Reviewer #1 (Public review):
Summary:
This manuscript seeks to estimate the causal effect of genes on disease. To do so, they introduce a novel algorithm, termed the Root Causal Strength using Perturbations (RCSP) algorithm. RCSP uses perturb-seq to first estimate the gene regulatory network structure among genes, and then uses bulk RNA-seq with phenotype data on the samples to estimate causal effects of genes on the phenotype conditional on the learned network structure. The authors assess the performance of RCSP in comparison to other methods via simulation. Next, they apply RCSP to two real human datasets: 513 individuals age-related macular degeneration and 137 individuals with multiple sclerosis.
Strengths:
The authors tackle an important and ambitious problem - the identification of causal contributors to disease in the context of a causal inference framework. As the authors point out, observational RNA-seq data is insufficient for this kind of causal discovery, since it is very challenging to recover the true underlying graph from observational data; interventional data are needed. However, little perturb-seq data has been generated with annotated phenotype data, and much bulk RNA-seq data has already been generated, so it is useful to propose an algorithm to integrate the two as the authors have done.
The authors also offer substantial theoretical exposition for their work, bringing to bear both the literature on causal discovery as well as literature on the genetic architecture of complex traits. They also benchmark RCSP under multiple challenging simulation settings, including an analysis of RCSP when the underlying graph is not a DAG.
Weaknesses:
The notion of a "root" causal gene - which the authors define based on a graph theoretic notion of topologically sorting graphs - requires a graph that is directed and acyclic. It is the latter that constitutes an important weakness here - it simply is a large simplification of human biology to draw out a DAG including hundreds of genes and a phenotype Y and to claim that the true graph contains no cycles. For example - consider the authors' analysis of T cell infiltration in multiple sclerosis (MS). CD4+ effector T cells have the interesting property that they are stimulated by IL2 as a growth factor; yet IL2 also stimulates the activation of (suppressive) regulatory T cells. What does it mean to analyze CD4+ regulation in disease with a graph that does not consider IL2 (or other cytokine) mediated feedback loops/cycles? To the authors' credit, in the supplementary materials they do consider a simulated example with a cyclic underling causal graph, finding that RCSP performed well comparison to an implementation of the additive noise model (ANM), LiNGAM, CausalCell, and two simpler approaches based on linear regression.

===============

Problem details
Extend the peer review of the RCSP algorithm, starting after its final sentence, which ends "two simpler approaches based on linear regression". You won't need any of the lines to do this.

Input data
===============

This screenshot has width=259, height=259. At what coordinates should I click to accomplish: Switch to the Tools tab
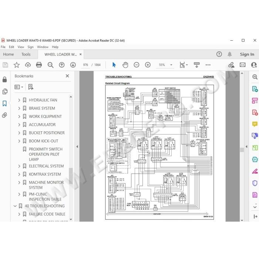26,54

===============

Final answer
I also encourage the authors to consider more carefully when graph structure learned from perturb-seq can be ported over to bulk RNA-seq. Consider again the MS CD4+ example - the authors first start with a large perturb-seq experiment (Replogle et al., 2022) performed in K562 cells. To what extent are K562 cells, which are derived from a leukemia cell line, suitable for learning the regulatory structure of CD4+ cells from individuals with an MS diagnosis? Presumably this structure is not exactly correct - to what extent is the RCSP algorithm sensitive to false edges in this graph? The authors perform an analysis of this scenario in Supplementary Figure 4, which shows that RCSP is robust to some degree of departure from the underlying true structure. And although challenging - it would be ideal for the RCSP to model or reflect the challenges in correctly identifying the regulatory structure.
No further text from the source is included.